In Boston last week, I spent 80 per cent of the week on my own.
I ate all of my meals alone, I rode the subway alone, I woke up alone (and sweaty! That East Coast summer, man...), I walked the streets alone and drank coffee alone.
It wasn't all one big silent movie. I was there for work purposes, and there were a handful of meetings as well as a lot of research to do, and I was staying with a family friend of LP's and so we crossed paths and I had some drinks with friends my last night in town.
But by and large it was a giant me-fest.
Many people won't travel alone. I get that.
I can take a solo trip from time to time. It's fun to have complete control, but it is a test sometimes to get in the moment without a co-pilot. I'm always intrigued about how I respond to my own company and the places I can get to in my head.
I think the largest tradeoff is the total control over your itinerary, versus not having anybody to share your experiences with.
I had five nights in Boston (one I arrived in for at about 11pm, so it doesn't really count) and though it wasn't strictly tourism, it was still a return to a former home of mine. I cherry-picked my schedule, breezily.
On my first evening I reacquainted myself with Harvard Square. I had a beer and a sandwich at Clover for dinner, and followed it up with a stroll through the Harvard Bookstore. On Tuesday I hit up my favourite burrito and ice cream joints. I got caught in a rainstorm on Wednesday and wasn't feeling it at all, so I sulked off to a movie (The Watch... bad, in a slightly good way, but I hadn't dragged anyone to see it with me, so I didn't have to feel bad) and spent a whopping $3.40 eating off McDonald's $1 menu for dinner.
On my last night, I enjoyed an extra drink or two when I was with friends, not having to preserve someone else's schedule.
I spent a day driving through rural Massachusetts and New Hampshire, indulging all of my podcast whims on the stereo, and creating my own playlists to sing along to at eardrum shattering levels, sans all judgment and self-consciousness.

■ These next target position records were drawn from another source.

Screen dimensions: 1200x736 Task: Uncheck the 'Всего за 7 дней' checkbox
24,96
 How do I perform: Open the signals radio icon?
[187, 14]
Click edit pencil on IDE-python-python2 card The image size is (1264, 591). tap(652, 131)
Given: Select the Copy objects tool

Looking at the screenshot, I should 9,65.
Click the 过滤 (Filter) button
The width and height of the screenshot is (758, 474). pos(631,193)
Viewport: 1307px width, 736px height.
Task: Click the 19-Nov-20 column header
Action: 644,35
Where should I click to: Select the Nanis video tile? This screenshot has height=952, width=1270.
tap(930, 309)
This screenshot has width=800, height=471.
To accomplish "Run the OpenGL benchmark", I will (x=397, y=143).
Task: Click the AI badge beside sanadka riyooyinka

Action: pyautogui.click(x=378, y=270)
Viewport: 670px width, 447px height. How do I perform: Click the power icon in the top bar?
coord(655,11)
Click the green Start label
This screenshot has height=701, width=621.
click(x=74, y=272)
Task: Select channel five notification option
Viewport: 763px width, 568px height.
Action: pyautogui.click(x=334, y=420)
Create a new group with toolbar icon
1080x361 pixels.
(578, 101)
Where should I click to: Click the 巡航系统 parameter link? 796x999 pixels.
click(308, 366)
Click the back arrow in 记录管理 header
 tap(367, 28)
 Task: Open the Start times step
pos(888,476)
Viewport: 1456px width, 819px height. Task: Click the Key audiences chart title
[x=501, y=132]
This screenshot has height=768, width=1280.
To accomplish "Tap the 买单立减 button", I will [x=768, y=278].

It was superb.
But I missed having a buddy around. I particularly missed having LP around.
Late on Sunday night, I walked off the train in Davis Square and the first thing I encountered was a group of local sports-bros making fun of Mexicans in thick local accents. It was deliciously Boston. I knew instinctively from the level of slightly drunken joy in the air for this time on a Sunday evening, that the Red Sox had probably just won. It turns out they had. I enjoyed the moment. But it just wasn't the same explaining this kind of awful but hilarious moment to LP on the phone.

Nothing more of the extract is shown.